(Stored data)
|---|

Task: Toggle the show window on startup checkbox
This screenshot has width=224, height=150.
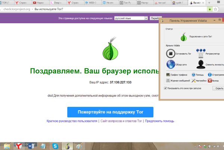Action: click(x=166, y=89)
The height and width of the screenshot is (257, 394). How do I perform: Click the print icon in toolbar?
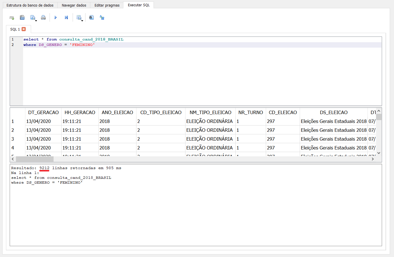pyautogui.click(x=43, y=18)
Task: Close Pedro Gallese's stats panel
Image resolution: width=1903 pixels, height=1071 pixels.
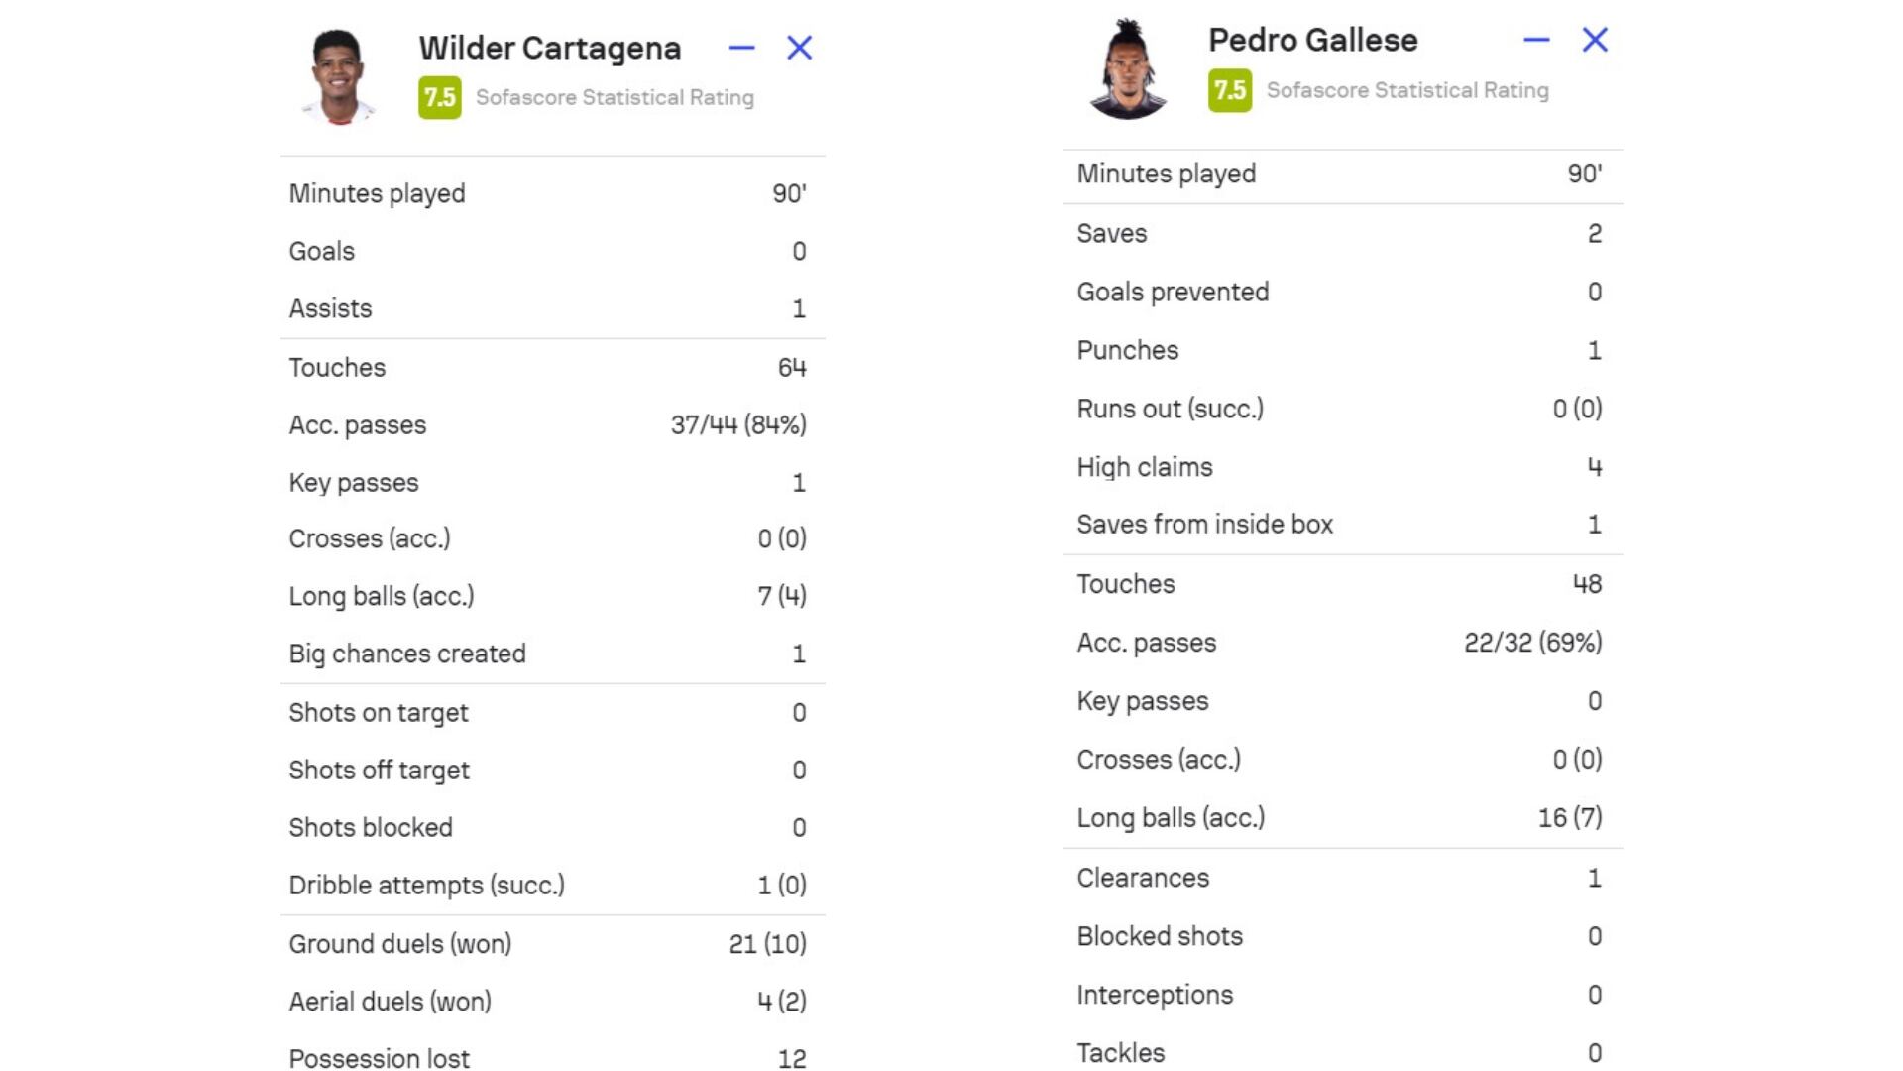Action: (x=1595, y=40)
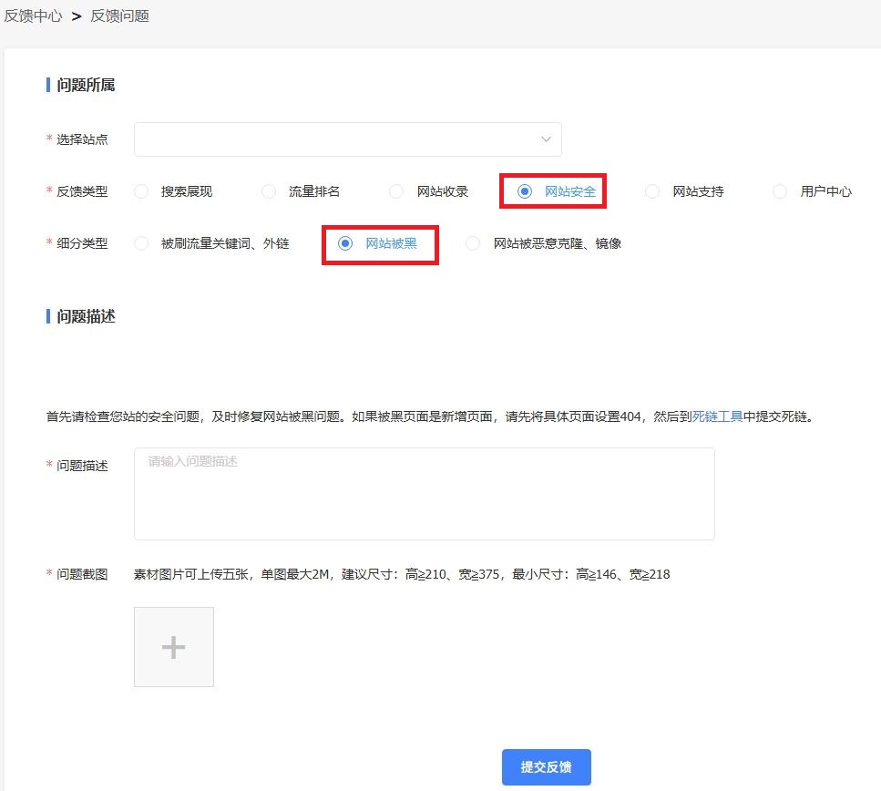881x791 pixels.
Task: Click 反馈问题 in the breadcrumb
Action: pos(119,16)
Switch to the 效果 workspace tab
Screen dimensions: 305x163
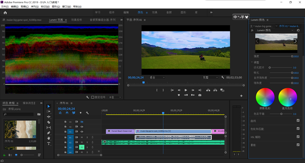tap(155, 12)
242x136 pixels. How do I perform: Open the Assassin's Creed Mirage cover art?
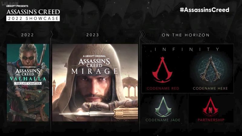[95, 83]
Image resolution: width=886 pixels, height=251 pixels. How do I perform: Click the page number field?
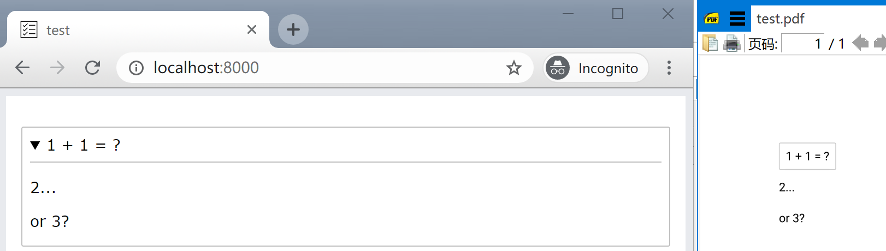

|---|

• **AIM OF THE TASK**
Word for word, write out each of the records, but not the pictures.

• **WRITTEN REPLY**
Task: Toggle the show window on startup checkbox
This screenshot has width=224, height=150.
Action: click(x=166, y=89)
The height and width of the screenshot is (257, 394). How do I perform: Click the print icon in toolbar?
pyautogui.click(x=43, y=18)
Task: Close Pedro Gallese's stats panel
Image resolution: width=1903 pixels, height=1071 pixels.
Action: (x=1595, y=40)
881x791 pixels.
Task: Click 反馈问题 in the breadcrumb
Action: pos(119,16)
Switch to the 效果 workspace tab
Screen dimensions: 305x163
tap(155, 12)
242x136 pixels. How do I perform: Open the Assassin's Creed Mirage cover art?
[95, 83]
Image resolution: width=886 pixels, height=251 pixels. How do I perform: Click the page number field?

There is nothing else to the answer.